# Yönerge ve Koşullar:
Kaynak metne göre Yrd. Doç. Dr. Senem Yıldırım hangi üniversitenin öğretim üyesidir?

# Kaynak Metin:
İpek Üniversitesi Öğretim Üyesi Yrd. Doç. Dr. Senem Yıldırım, Tarsus’ta vahşice öldürülen 20 yaşındaki üniversite öğrencisi Özgecan Aslan cinayeti hakkında değerlendirmelerde bulundu.
Kadın hakları konusunda araştırmalarda bulunan Yrd. Doç. Dr. Yıldırım’ın, Özgecan cinayeti konusunda sorulara verdiği yanıtlar şöyle;
Öncelikle Özgecan cinayetiyle ilgili genel değerlendirmelerinizi kısaca alabilir miyiz?
Özgecan Aslan cinayeti, toplumun her bireyi için vicdanıyla, toplumsal düzen ve yapıyla en önemlisi ise gündelik yaşam pratikleriyle tekrar tekrar yüzleştiği ve kendi deneyimlerini sorguladığı travmatik bir olay. Bu ülkede her gün yaşanan şiddetin, bireye karşı şiddetin, özellikle de kadına karşı şiddetin yüzümüze tekrar bir tokat gibi vurulduğu bir olay. Bu noktada tekrar yüzleşme ve sorgulama dememin sebebi bu olayı duyan her kadın gündelik yaşam pratiklerinde defalarca yaşadığı ve kaynağını erkek egemen toplum düzenine dayandırabileceğimiz kaygıları, korkuları, acıları bir kez daha anımsadı. Bu da aslında toplumsal bir travma demek. Sosyal medyada veya günlük iletişim pratiklerinizde de farketmişsinizdir ki birçok kadın kendisinin de nesnesi konumuna sokulduğu birçok şiddet olayını bu olayla birlikte diğer insanlarla paylaştı. Özgecan da bu deneyimleri yaşayan kadınların acısı oldu; belki de bu deneyimleri onlara yaşatanların yüreklerine de bir çentik attı. Olayın kendisine baktığımızda da birçok boyutu bir arada taşıdığınızı görüyoruz. Bu vahşetin hem toplumsal, hem psikiyatrik, hem hukuksal hem de siyasi boyutu var. Bu alanlar da uzman kişiler kendi bilgi birikimleri çerçevesinde zaten analizlerde bulunuyorlar. Bu noktada yapmamız gereken bütün bu boyutları göz önünde bulundurmak.

# Veri Kümesi:
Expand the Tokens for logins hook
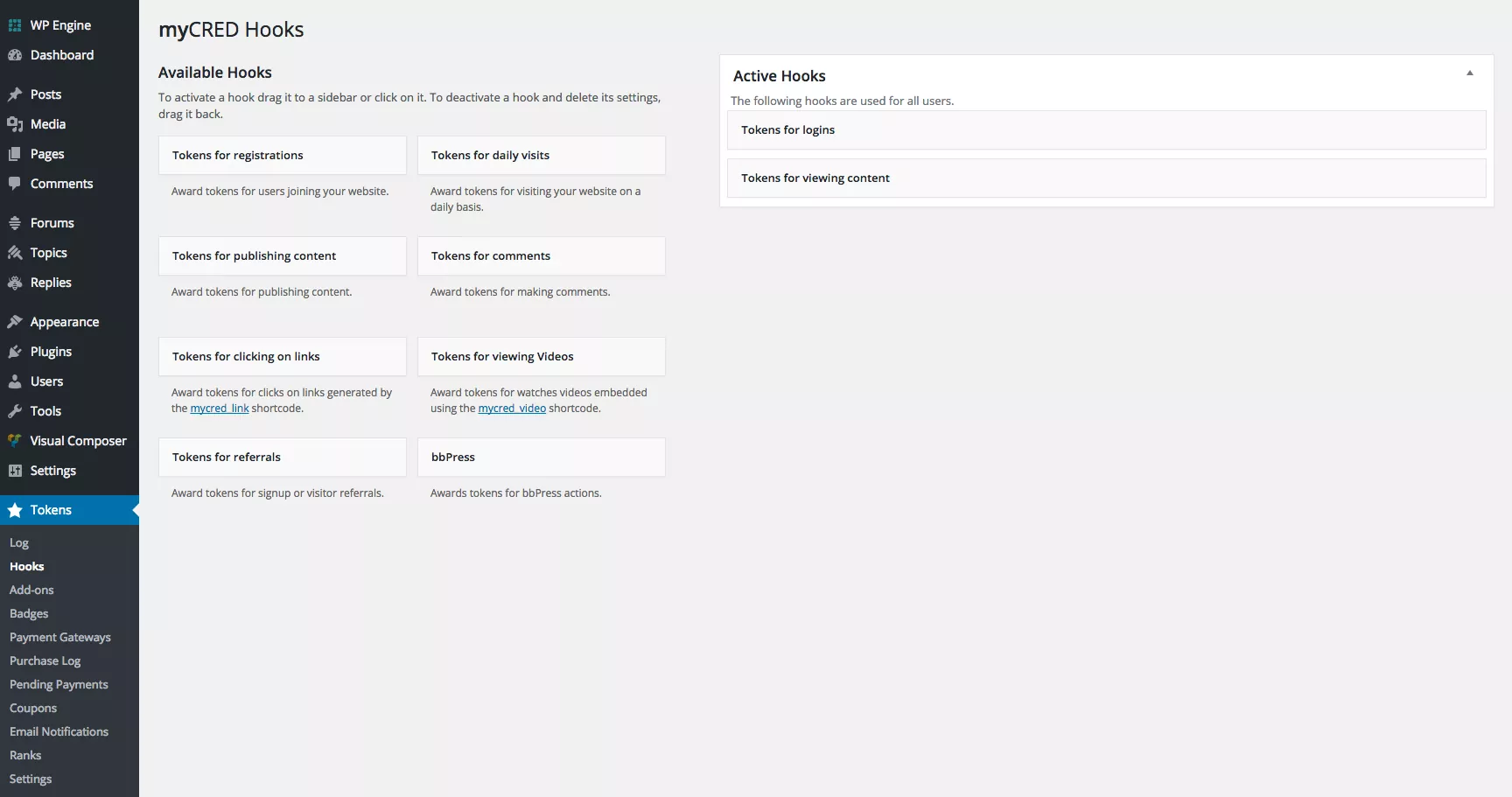The height and width of the screenshot is (797, 1512). click(1106, 130)
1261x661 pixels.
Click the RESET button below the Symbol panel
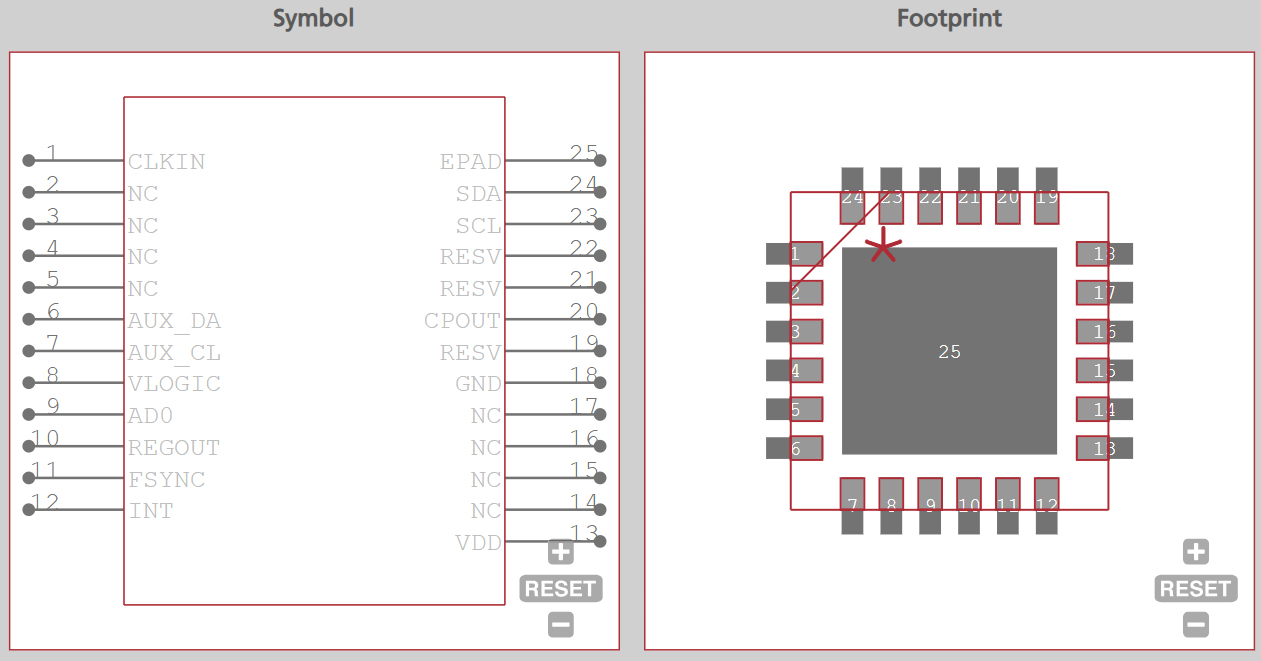pos(560,588)
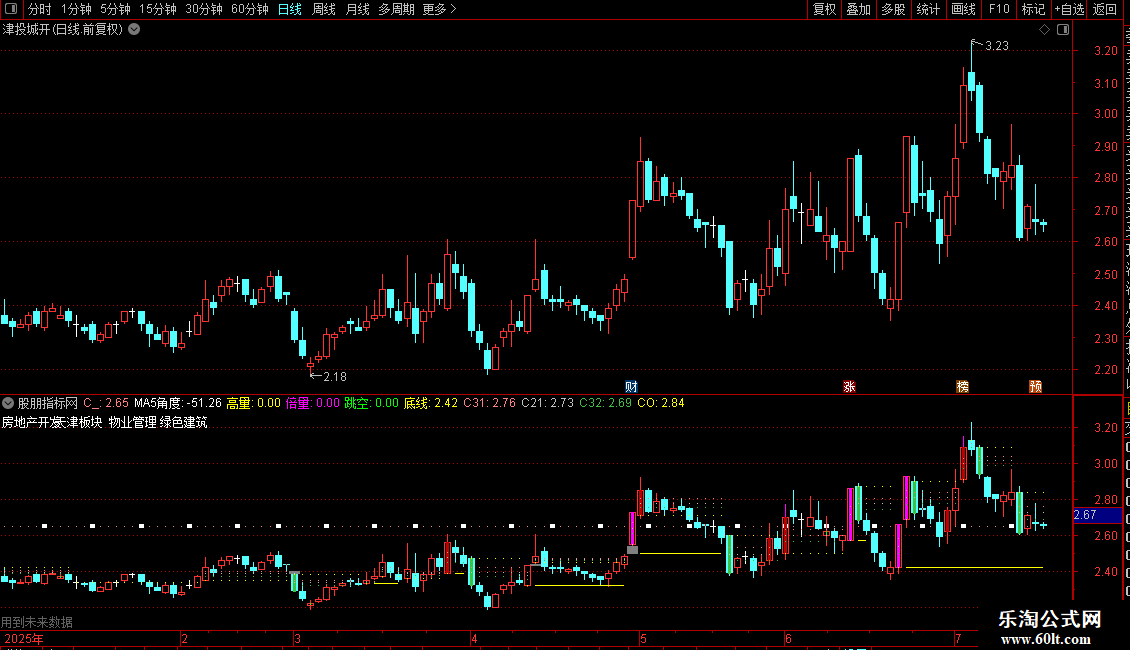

# Nihai Cevap:
İpek Üniversitesi.